__EXERCISE PROMPT__. The answer is to be the data that follows, transcribed exactly, minus its pictures.
━━━
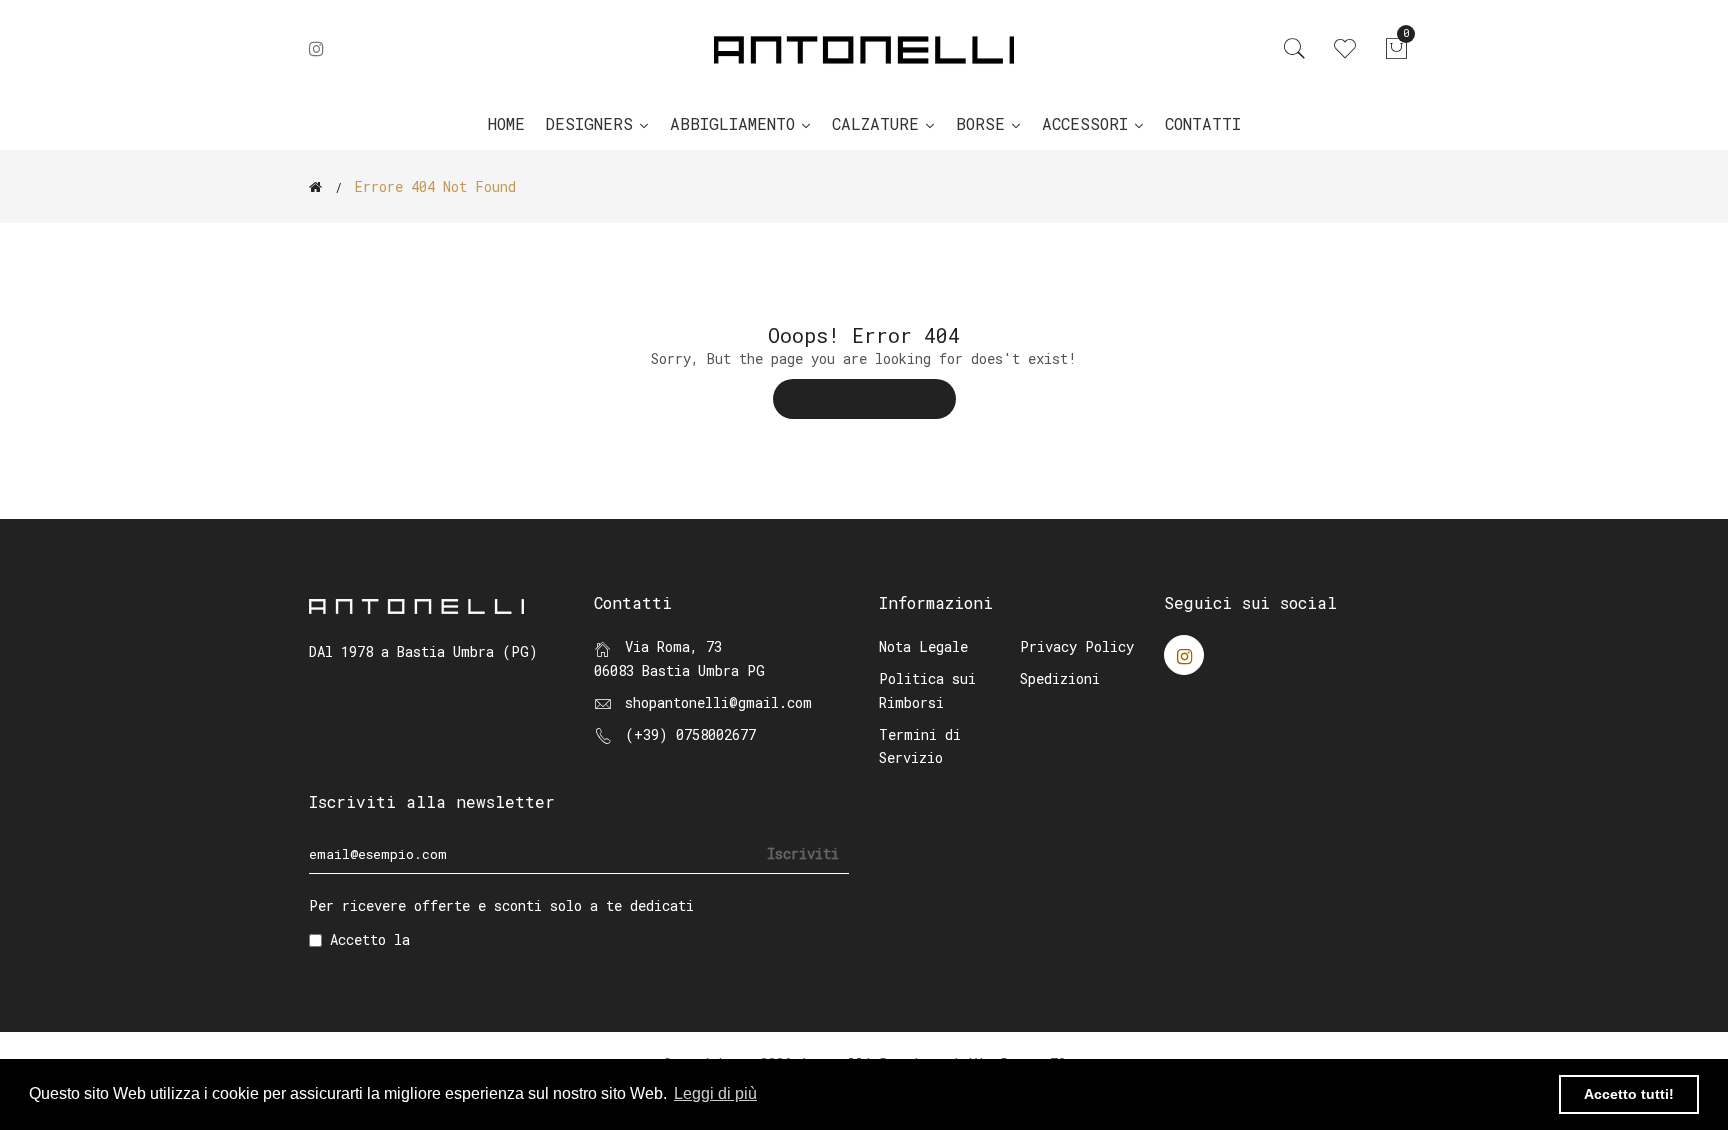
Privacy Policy (1077, 646)
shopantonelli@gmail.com (718, 702)
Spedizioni (1060, 678)
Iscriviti (803, 853)
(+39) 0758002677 (690, 734)
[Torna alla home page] (315, 187)
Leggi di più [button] (715, 1093)
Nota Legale (923, 646)
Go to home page (864, 399)
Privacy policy (474, 939)
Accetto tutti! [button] (1629, 1094)
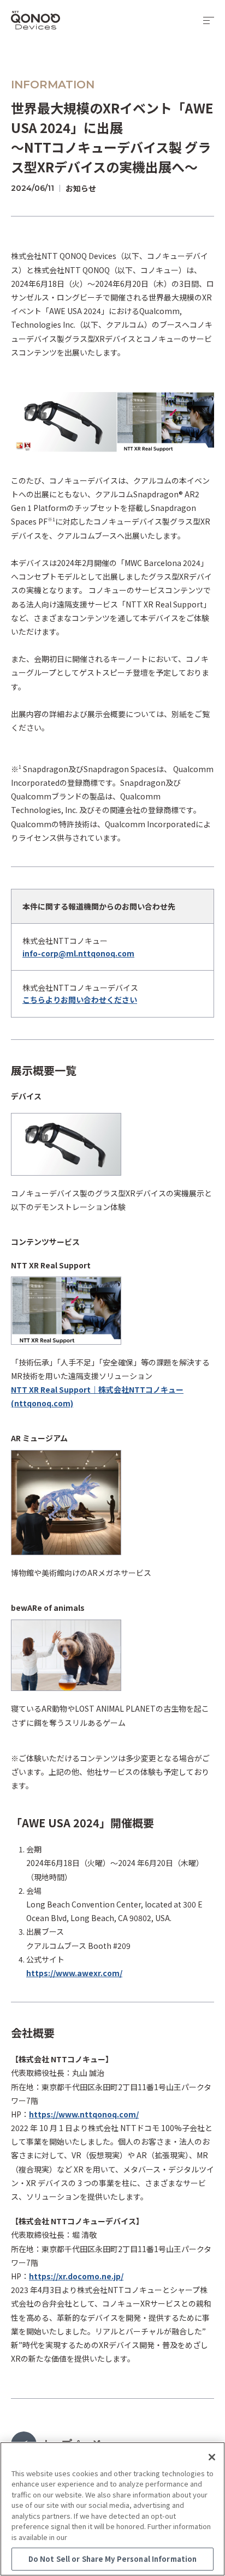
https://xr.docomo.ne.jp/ (76, 2276)
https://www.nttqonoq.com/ (84, 2114)
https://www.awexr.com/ (74, 1972)
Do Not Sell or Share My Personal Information (112, 2559)
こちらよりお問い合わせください (79, 999)
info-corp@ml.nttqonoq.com (78, 953)
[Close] (212, 2457)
━━━
__RESULT FOR THIS EXERCISE__.
Privacy Policy (1077, 646)
shopantonelli@gmail.com (718, 702)
Spedizioni (1060, 678)
Iscriviti (803, 853)
(+39) 0758002677 (690, 734)
[Torna alla home page] (315, 187)
Leggi di più [button] (715, 1093)
Nota Legale (923, 646)
Go to home page (864, 399)
Privacy policy (474, 939)
Accetto tutti! [button] (1629, 1094)
https://xr.docomo.ne.jp/ (76, 2276)
https://www.nttqonoq.com/ (84, 2114)
https://www.awexr.com/ (74, 1972)
Do Not Sell or Share My Personal Information (112, 2559)
こちらよりお問い合わせください (79, 999)
info-corp@ml.nttqonoq.com (78, 953)
[Close] (212, 2457)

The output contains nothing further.